■ WHAT THE TASK ASKS ■
Include in the reply only the lines from the start of the data below through the line containing "[Katar zatokowy u", reproduced exactly and with no pictures.

EXCERPTED RECORDS Block Start

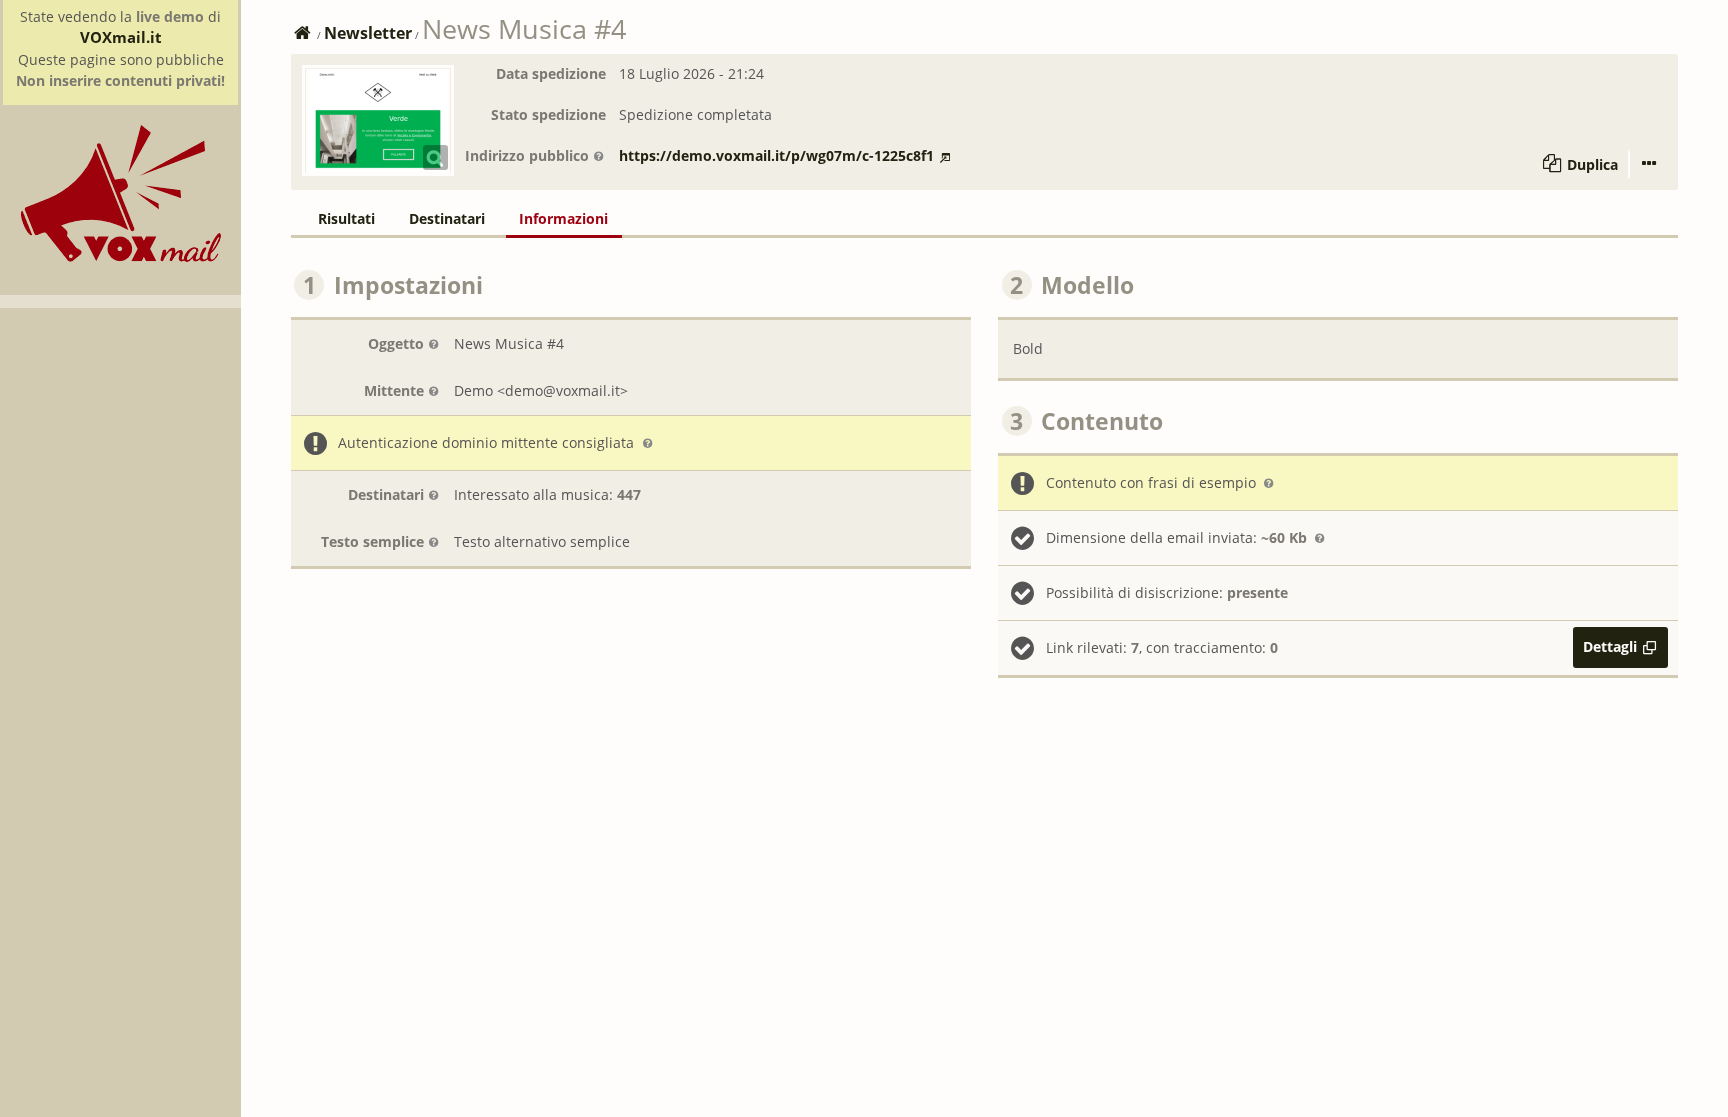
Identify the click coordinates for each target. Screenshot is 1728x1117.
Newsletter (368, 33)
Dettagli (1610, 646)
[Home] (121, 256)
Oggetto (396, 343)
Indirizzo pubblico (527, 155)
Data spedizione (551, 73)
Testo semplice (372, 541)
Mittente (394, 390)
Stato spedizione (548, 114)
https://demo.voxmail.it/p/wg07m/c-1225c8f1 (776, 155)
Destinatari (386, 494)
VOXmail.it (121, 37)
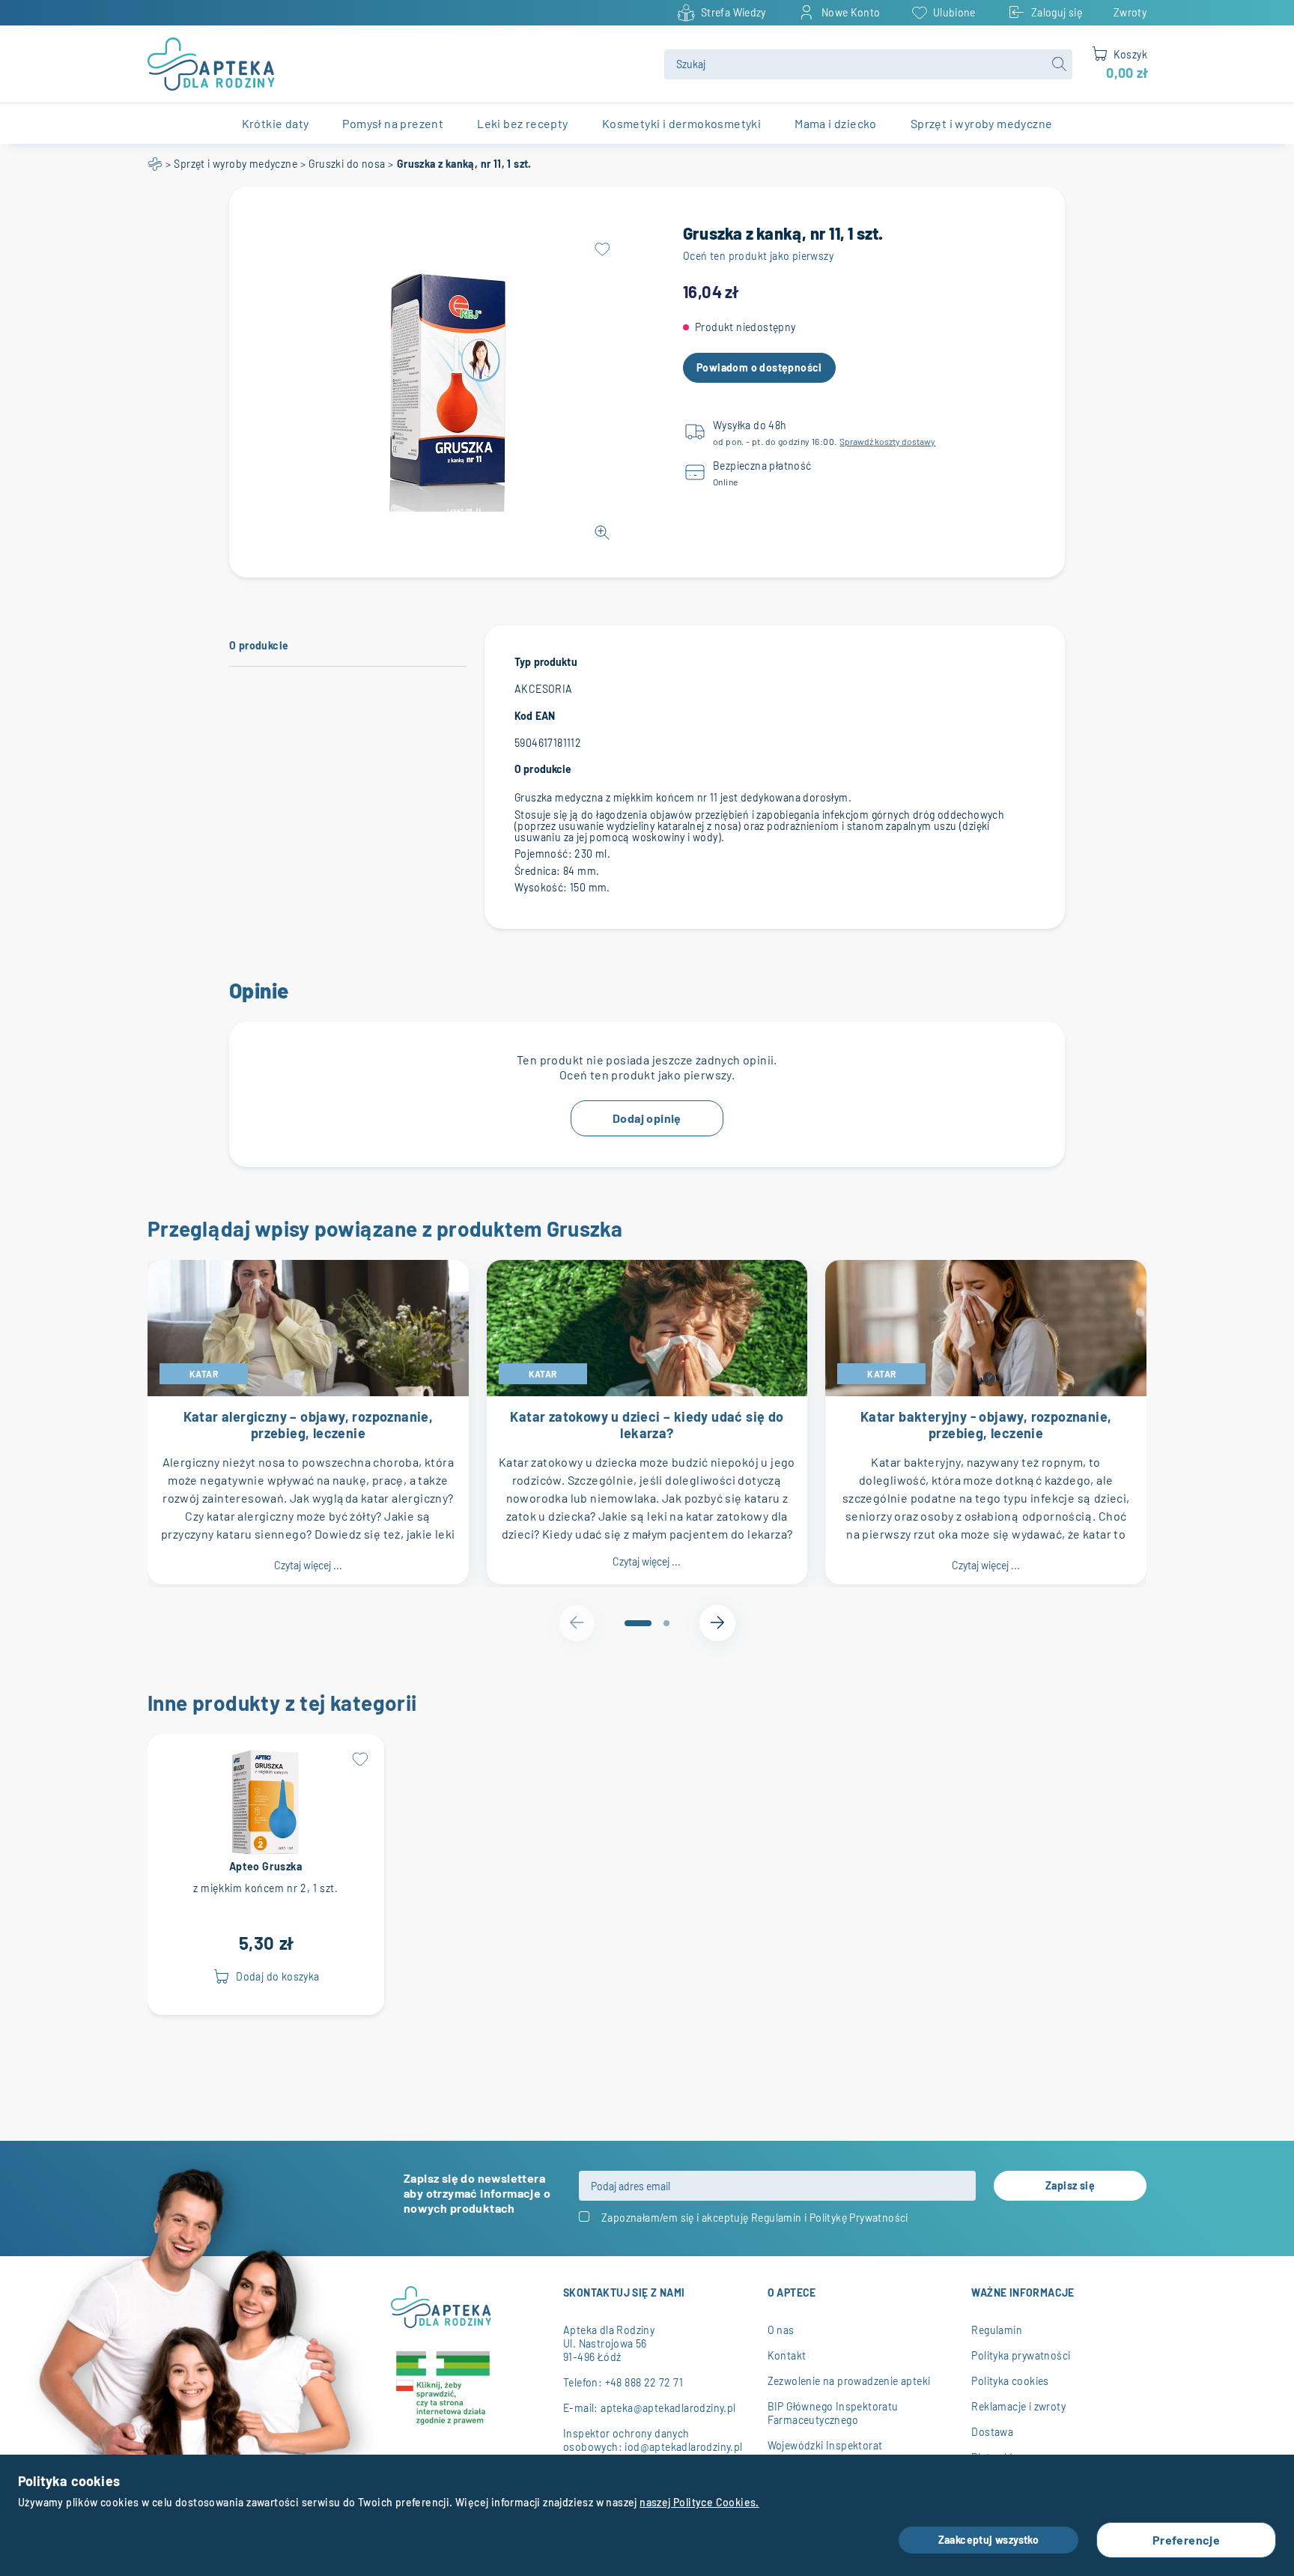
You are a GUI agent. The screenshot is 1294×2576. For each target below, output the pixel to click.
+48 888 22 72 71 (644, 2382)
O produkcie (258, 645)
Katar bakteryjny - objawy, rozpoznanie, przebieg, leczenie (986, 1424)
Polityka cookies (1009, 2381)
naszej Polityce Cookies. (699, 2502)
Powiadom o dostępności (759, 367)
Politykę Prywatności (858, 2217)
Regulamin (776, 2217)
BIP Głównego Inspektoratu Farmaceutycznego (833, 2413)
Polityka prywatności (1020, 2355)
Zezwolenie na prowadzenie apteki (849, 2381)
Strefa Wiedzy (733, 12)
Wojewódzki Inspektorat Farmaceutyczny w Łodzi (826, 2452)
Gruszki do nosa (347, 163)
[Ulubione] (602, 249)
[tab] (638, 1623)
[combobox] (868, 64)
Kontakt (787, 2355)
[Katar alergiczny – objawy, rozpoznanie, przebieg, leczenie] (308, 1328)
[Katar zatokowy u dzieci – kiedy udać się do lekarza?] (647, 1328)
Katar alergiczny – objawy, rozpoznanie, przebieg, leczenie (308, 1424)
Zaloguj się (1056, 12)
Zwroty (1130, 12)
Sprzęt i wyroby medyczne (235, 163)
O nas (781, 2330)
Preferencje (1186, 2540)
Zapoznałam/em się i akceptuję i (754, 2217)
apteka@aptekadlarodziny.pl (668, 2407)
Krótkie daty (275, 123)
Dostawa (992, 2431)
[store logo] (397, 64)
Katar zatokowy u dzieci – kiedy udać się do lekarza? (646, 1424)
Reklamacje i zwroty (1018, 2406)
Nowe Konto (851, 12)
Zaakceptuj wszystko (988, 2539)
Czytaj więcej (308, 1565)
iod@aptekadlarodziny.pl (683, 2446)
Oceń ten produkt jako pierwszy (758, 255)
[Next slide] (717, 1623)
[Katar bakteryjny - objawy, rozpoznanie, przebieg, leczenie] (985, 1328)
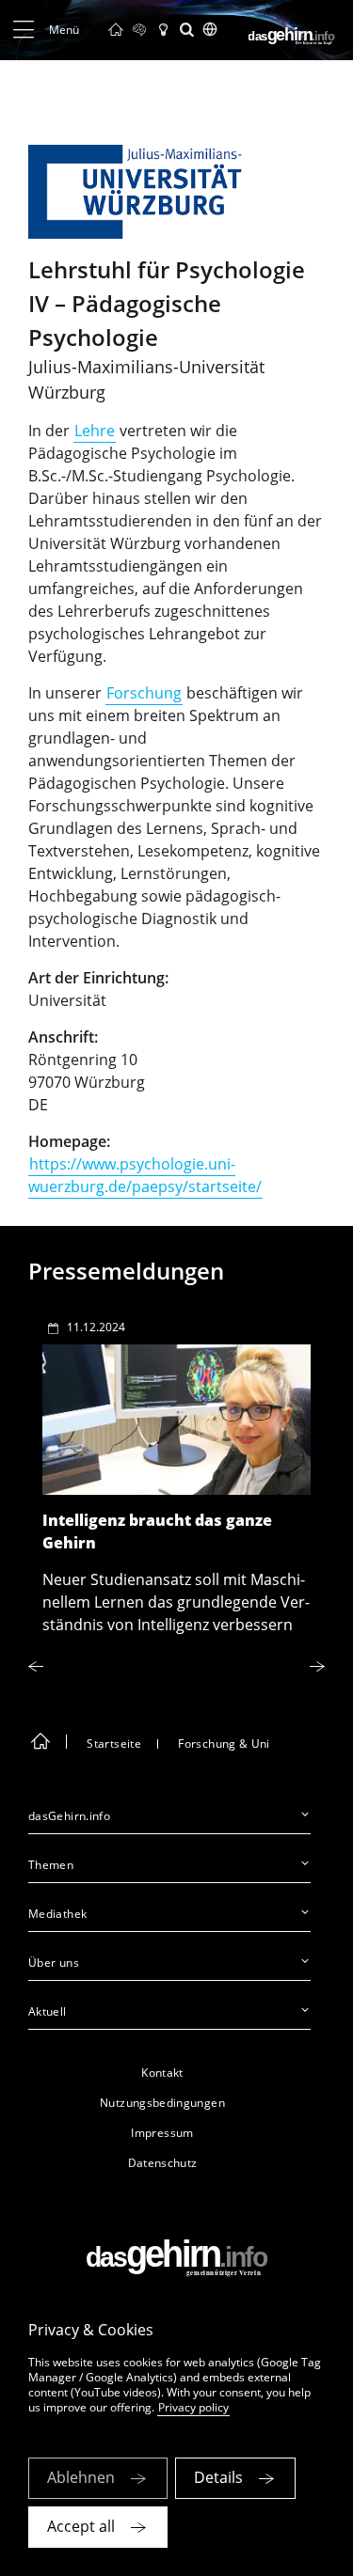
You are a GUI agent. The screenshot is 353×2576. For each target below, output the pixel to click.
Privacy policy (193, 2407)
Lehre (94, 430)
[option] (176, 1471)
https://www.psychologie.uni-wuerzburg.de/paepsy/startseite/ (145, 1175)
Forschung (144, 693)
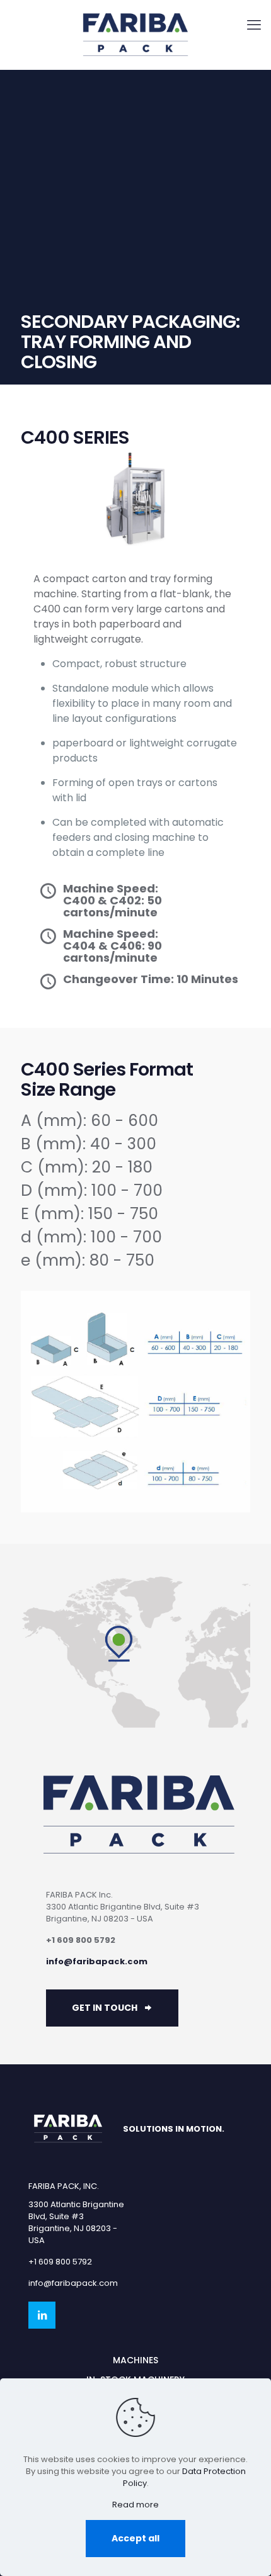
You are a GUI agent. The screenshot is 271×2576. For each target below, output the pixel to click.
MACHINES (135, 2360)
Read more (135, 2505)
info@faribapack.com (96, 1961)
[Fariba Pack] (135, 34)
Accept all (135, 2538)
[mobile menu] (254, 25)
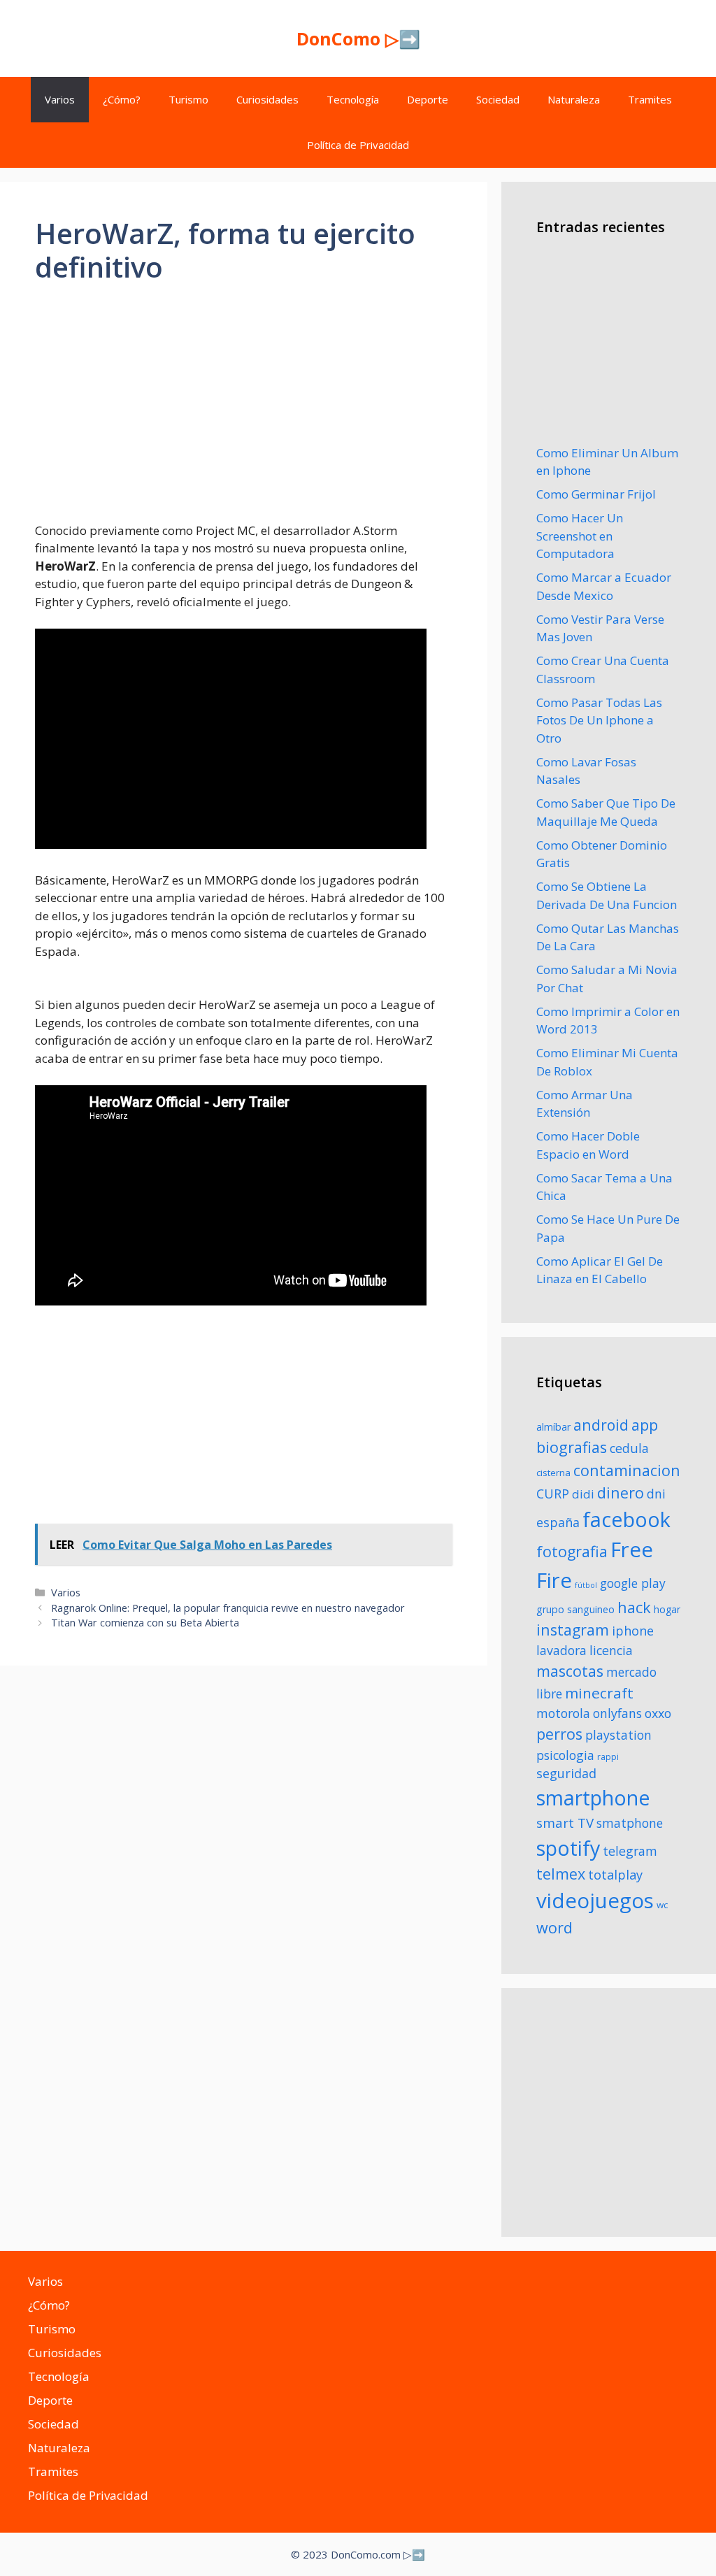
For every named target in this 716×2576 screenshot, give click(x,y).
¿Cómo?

EXCERPTED RECORDS Block End

■ EXERCISE RESPONSE ■
Identify the click coordinates for each target. Screenshot is 1728x1117.
Newsletter (368, 33)
Dettagli (1610, 646)
[Home] (121, 256)
Oggetto (396, 343)
Indirizzo pubblico (527, 155)
Data spedizione (551, 73)
Testo semplice (372, 541)
Mittente (394, 390)
Stato spedizione (548, 114)
https://demo.voxmail.it/p/wg07m/c-1225c8f1 (776, 155)
Destinatari (386, 494)
VOXmail.it (121, 37)
You are a GUI agent. The screenshot is 1294×2576. For each target below, output the pixel to click.
+48 888 22 72 71 (644, 2382)
O produkcie (258, 645)
Katar bakteryjny - objawy, rozpoznanie, przebieg, leczenie (986, 1424)
Polityka cookies (1009, 2381)
naszej Polityce Cookies. (699, 2502)
Powiadom o dostępności (759, 367)
Politykę Prywatności (858, 2217)
Regulamin (776, 2217)
BIP Głównego Inspektoratu Farmaceutycznego (833, 2413)
Polityka prywatności (1020, 2355)
Zezwolenie na prowadzenie apteki (849, 2381)
Strefa Wiedzy (733, 12)
Wojewódzki Inspektorat Farmaceutyczny w Łodzi (826, 2452)
Gruszki do nosa (347, 163)
[Ulubione] (602, 249)
[tab] (638, 1623)
[combobox] (868, 64)
Kontakt (787, 2355)
[Katar alergiczny – objawy, rozpoznanie, przebieg, leczenie] (308, 1328)
[Katar zatokowy u dzieci – kiedy udać się do lekarza?] (647, 1328)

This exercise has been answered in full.